Data listing ▸
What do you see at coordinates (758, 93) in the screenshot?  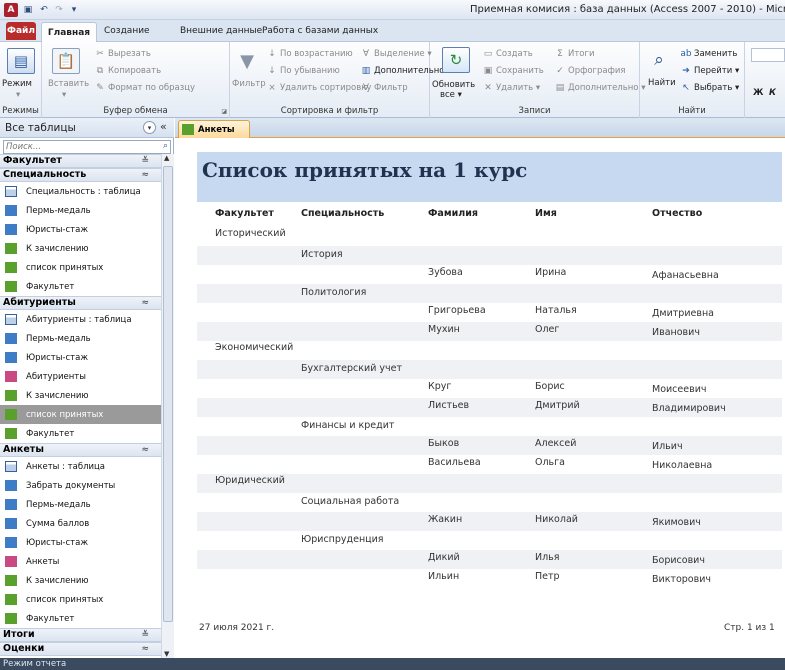 I see `bold-button: Ж` at bounding box center [758, 93].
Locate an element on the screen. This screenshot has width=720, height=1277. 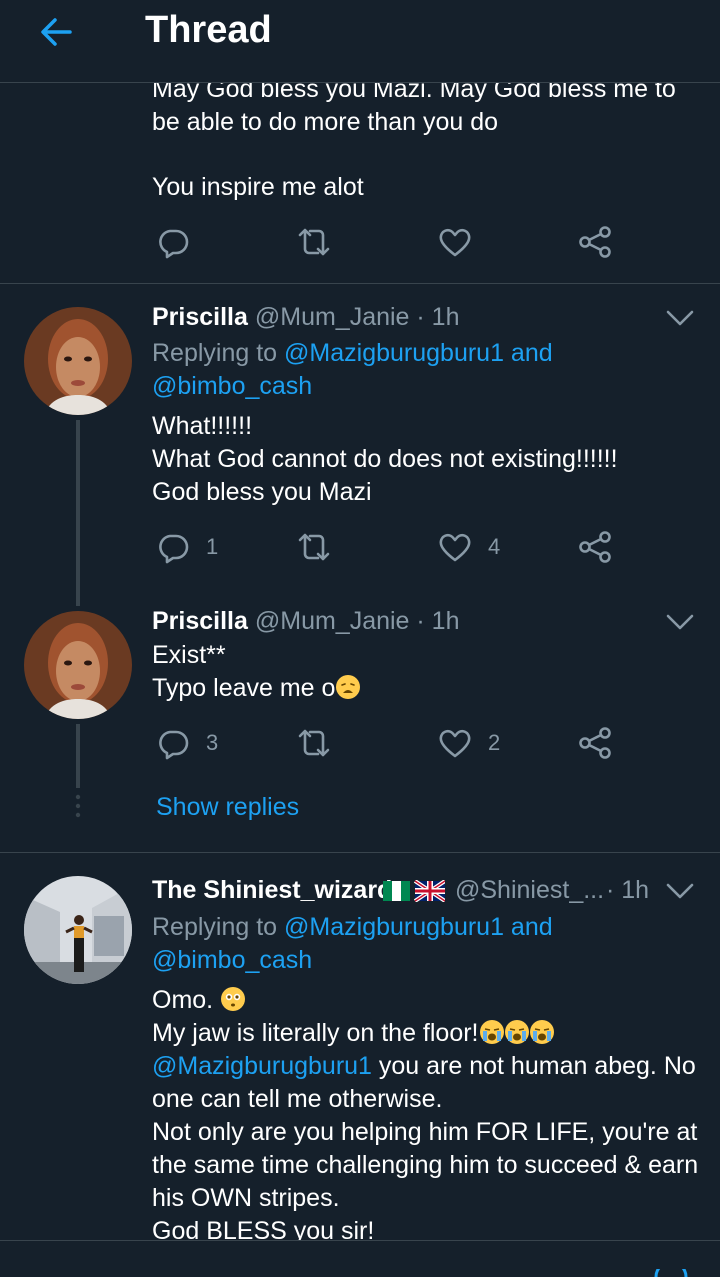
flushed-face-emoji is located at coordinates (234, 999).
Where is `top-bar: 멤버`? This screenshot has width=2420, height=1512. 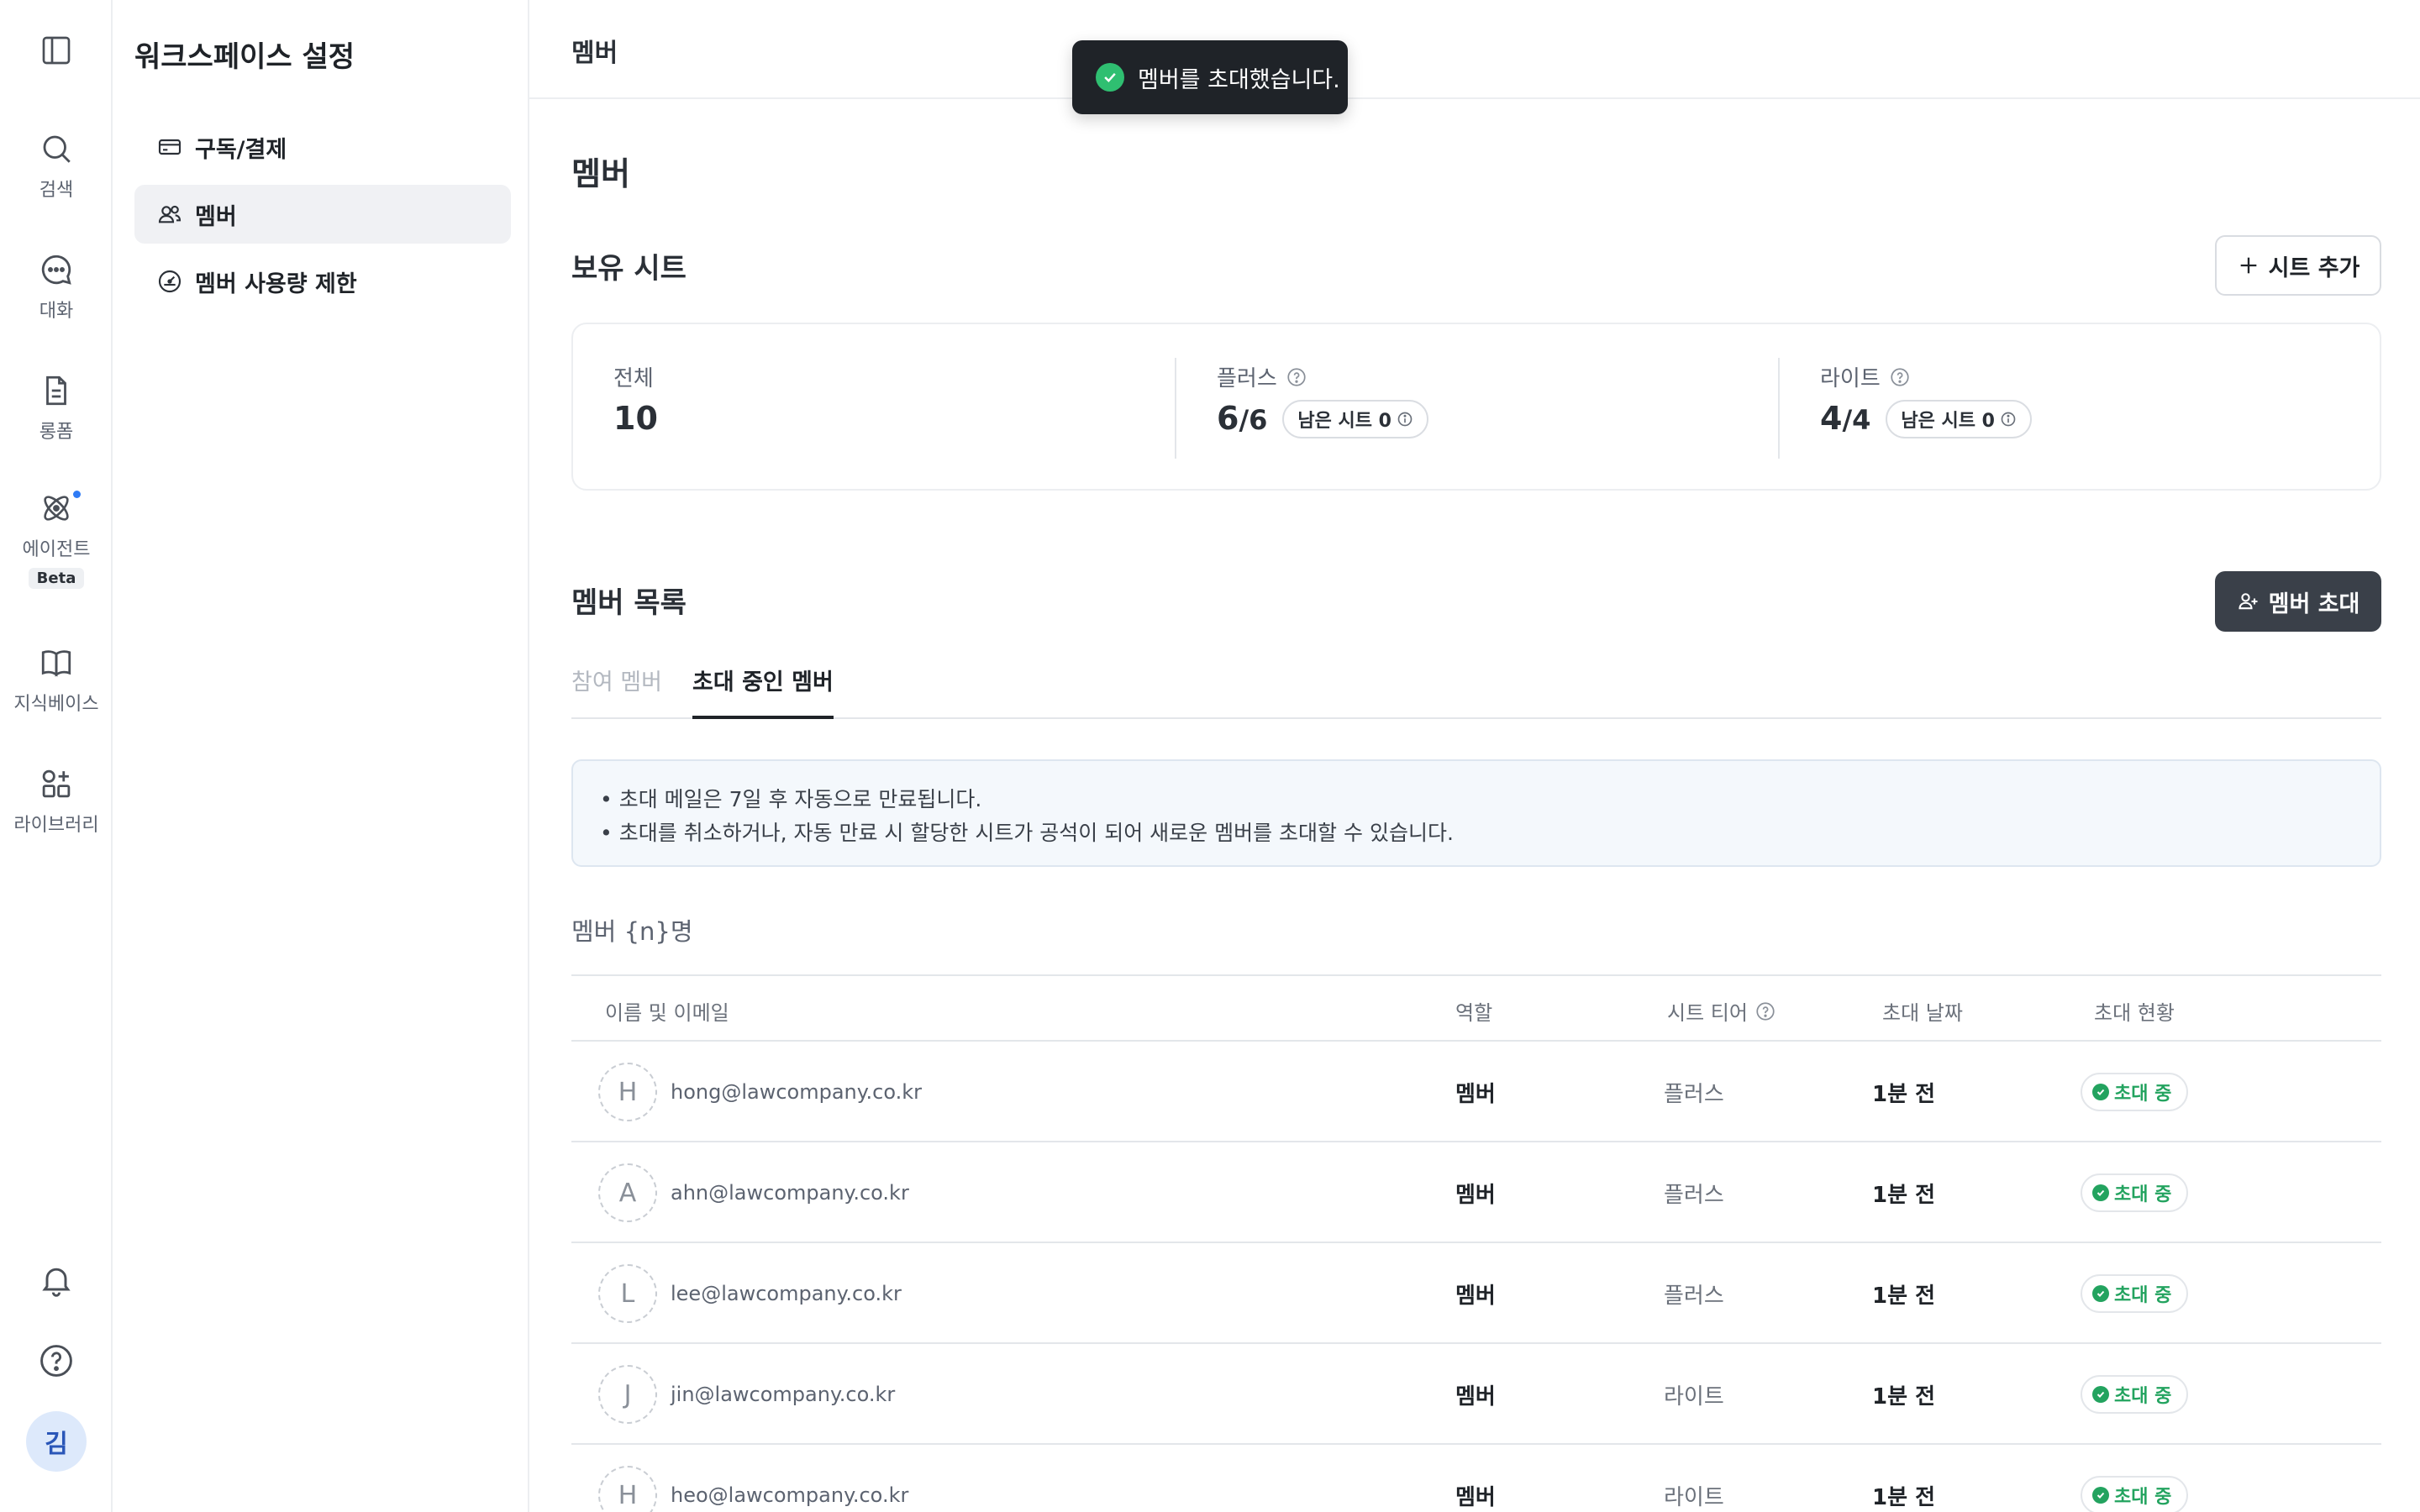
top-bar: 멤버 is located at coordinates (1474, 50).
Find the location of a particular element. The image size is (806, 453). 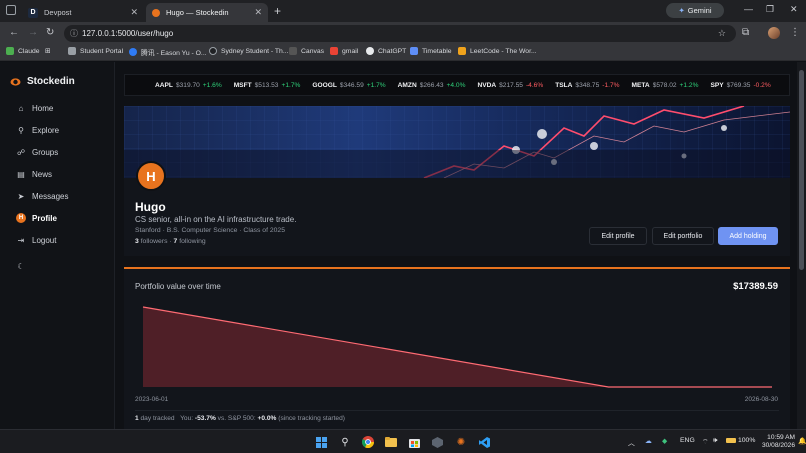

new-tab-icon: + is located at coordinates (278, 11).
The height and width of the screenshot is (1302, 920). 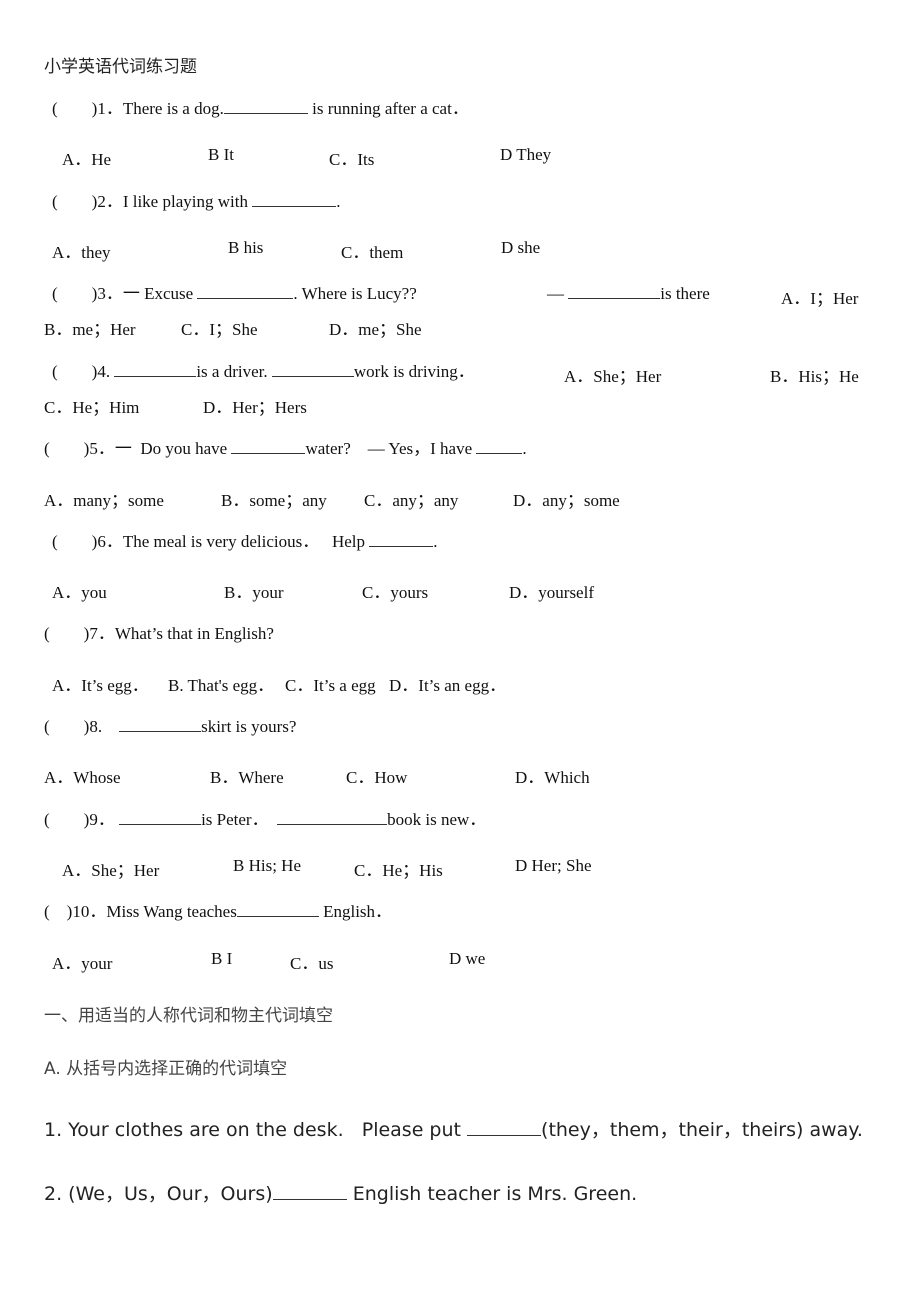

Problem ▸ Please repeat the data above word for word, beginning at the line that contains "Locate an element" and stopping after the line that contains "new-tab-icon: + is". Leave the pictures out of your answer.

Response box ▸
Locate an element on the screen. This screenshot has width=720, height=1277. 
flushed-face-emoji is located at coordinates (234, 999).
Where is `top-bar: 멤버`? This screenshot has width=2420, height=1512. 
top-bar: 멤버 is located at coordinates (1474, 50).
Find the location of a particular element. The image size is (806, 453). 

new-tab-icon: + is located at coordinates (278, 11).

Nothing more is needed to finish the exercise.